A Amazônia que conheço nunca foi aquela das exposições fotográficas quase que ficcionais de tão digitalmente perfeitas. Sempre me relacionei com os silenciosos; cientistas que encharcam as botas e descobrem espécies novas de plantas, sapos minúsculos e peixes coloridos. Ou ainda pesquisadores que passam dias olhando para um espelho d’agua em busca de ocasionais corcovas de mamíferos aquáticos, na incansável busca de quantificar uma espécie rosa tão ameaçada quanto nós ante a obsessão míope de alguns pelo metal dourado.

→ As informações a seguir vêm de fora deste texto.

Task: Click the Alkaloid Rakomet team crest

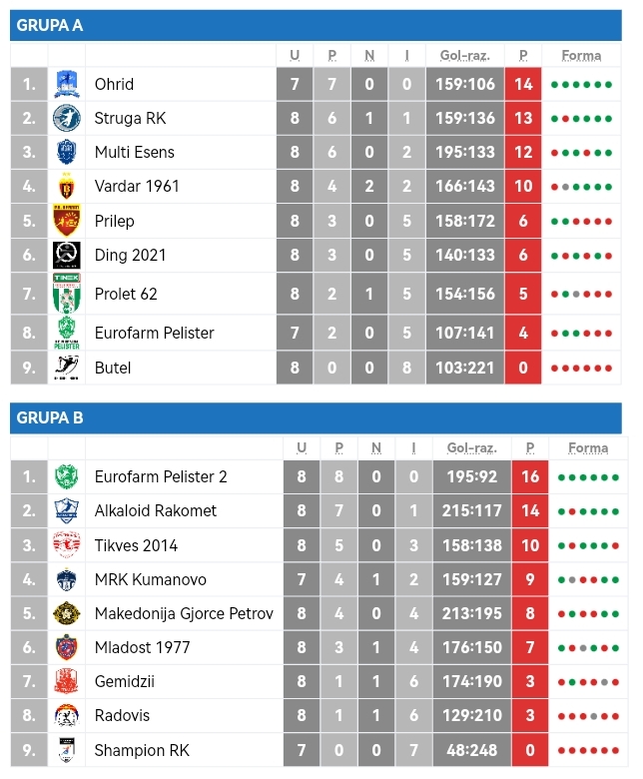Action: (x=66, y=510)
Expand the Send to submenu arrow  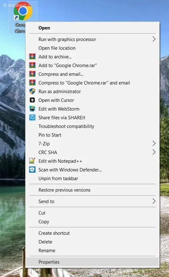(154, 201)
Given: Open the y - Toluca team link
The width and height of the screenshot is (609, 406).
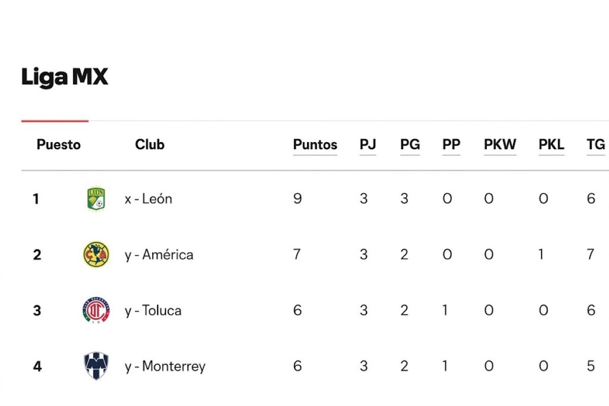Looking at the screenshot, I should click(x=153, y=310).
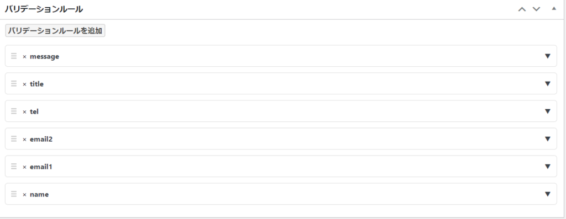
Task: Click the drag handle of name rule
Action: coord(14,194)
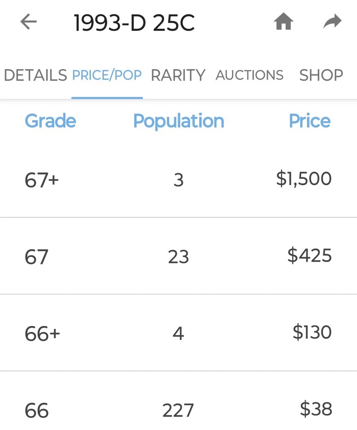The height and width of the screenshot is (430, 357).
Task: Open the SHOP tab
Action: pos(321,75)
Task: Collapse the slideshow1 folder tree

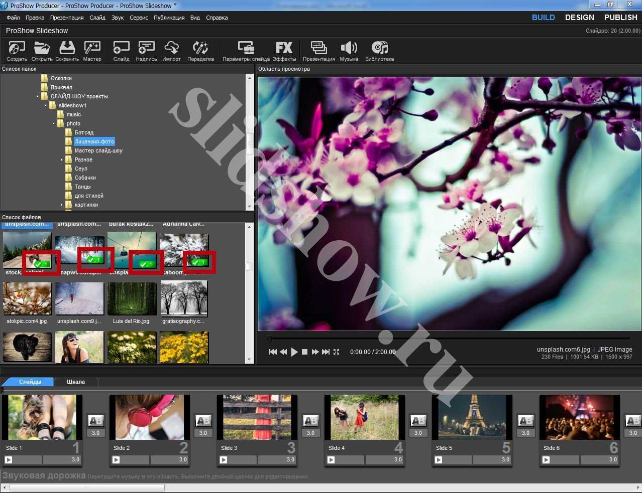Action: click(x=46, y=106)
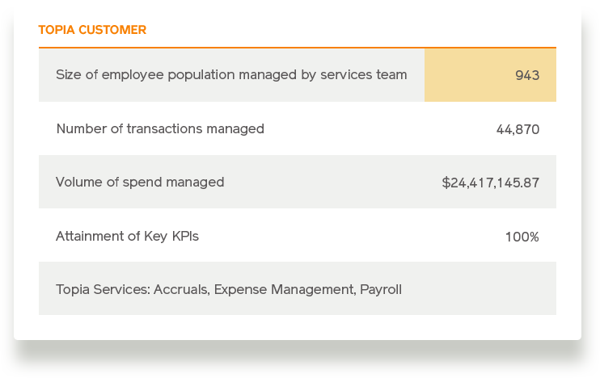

Na floresta que conheço me ajoelhei na terra preta com arqueólogos que expõem cacos milenares e escrevem as páginas da ancestralidade amazônica; ao que tudo indica, é mais antiga do que os escritos sagrados dos povos de um então dito Velho Mundo. Os povos indígenas com quem convivo não pertencem às filosofias antropológicas de redes sociais ou filmes cinematográficos. São anônimos para os eruditos, mas gigantes de conhecimento para si mesmos. Katukina, Paumari, Jamamadi, Deni, Apurinã, Apiaká, Rikbaktsa e tantos outros que me ensinaram a língua da comunhão e da solidariedade.
A Amazônia que conheço não é apenas de onças arredias ou sucuris gigantescas. Ali eu registro espécies novas de coloridos macacos e peixes diminutos no tamanho, mas grandiosos em sua importância. Em noites caladas busco o tímido jupará, o olingo misterioso, insetos quaisquer e fungos que definem a ordem natural da floresta, mas que não estão nos livros de fotografia que decoram salas-de-estar. Sempre conheci e aprendi a admirar uma floresta anônima, seja por minha própria percepção, seja pelo conhecimento científico, histórico e social que fui absorvendo ao conviver com pesquisadores, arqueólogos e indigenistas. Uma Amazônia que silenciosamente vem sofrendo ante implacáveis atitudes de pessoas que orbitam na periferia da vida, sejam aqueles marginalizados ou empoleirados no poder. No final das contas, garimpeiros, madeireiros, grileiros e políticos apertam o mesmo gatilho da arma fria que mãos quentes e peladas seguram. Mas as mãos que protegem, quando unidas, são ainda mais quentes. E é justamente por isto que devemos ser ainda mais concisos e densos, porque enquanto houver árvores menores protegendo as grandes sumaúmas, elas não cairão com o vento mais forte. Somos responsáveis pela Amazônia. E só a unidade da floresta é capaz de manter a integridade da vida.